CDK5 PLAYS A KEY ROLE IN PROLIFERATION, APOPTOSIS, AND IN VIVO TUMOR GROWTH OF DIFFUSE LARGE B-CELL LYMPHOMA

Diffuse Large B-cell lymphoma (DLBCL) is the most common adult non-Hodgkin lymphoma, whose standard of care is the immunochemotherapy R-CHOP. Chemorefractory patients, still approximately 40%, represent an unmet medical need, requiring novel targets for innovative treatments. One potential target is cyclin-dependent kinase 5 (CDK5), a serine/threonine protein kinase that has been recently linked to tumor development and progression. Cyclin-dependent kinase 5 (Cdk5) is a serine/threonine protein kinase, which forms active complexes with p35 or p39 and it is mostly active in the nervous system, regulating several processes. In the past few years, novel roles for Cdk5 have been proposed in many pathological conditions and cancer, even if its role in DLBCL remains uninvestigated to date. For the first time, we showed that Cdk5 and p35 are both overexpressed in DLBCL cell lines. Moreover, we highlighted that proliferation and apoptosis are regulated by Cdk5 activity in loss-of-function experiments. MicroRNAs (miRNAs) are a class of highly conserved short RNAs that regulate diverse cellular processes by degradation or translation inhibition of mRNA targets. Numerous reports have shown that miRNA dysfunction is involved in the development and progression of various human cancers (4).

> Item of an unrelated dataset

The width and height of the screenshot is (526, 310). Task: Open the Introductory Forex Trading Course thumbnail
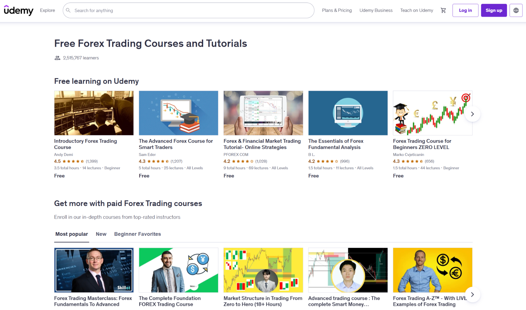point(94,113)
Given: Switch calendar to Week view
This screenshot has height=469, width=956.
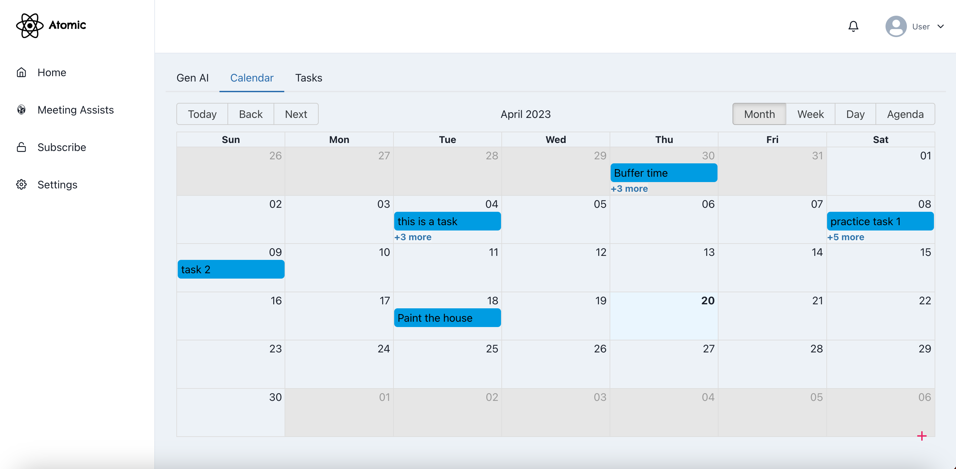Looking at the screenshot, I should coord(811,114).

In particular, miR26a has a tumor suppressor role in different cancers, such as nasopharyngeal carcinoma (5) breast cancer (6) and gastric carcinoma (7), but its role in DLBCL remains still unclear. In this study we demonstrated that mir-R26 regulates p35 expression and that it involves Cdk5/p35 pathway directly affecting DLBCL cells proliferation and apoptosis. Thus, the clarification of the molecular mechanisms at the base of Cdk5/p35 expression and their role on DLBCL tumor cell proliferation could lead to the identification of innovative therapeutic targets for treatments of DLBCL.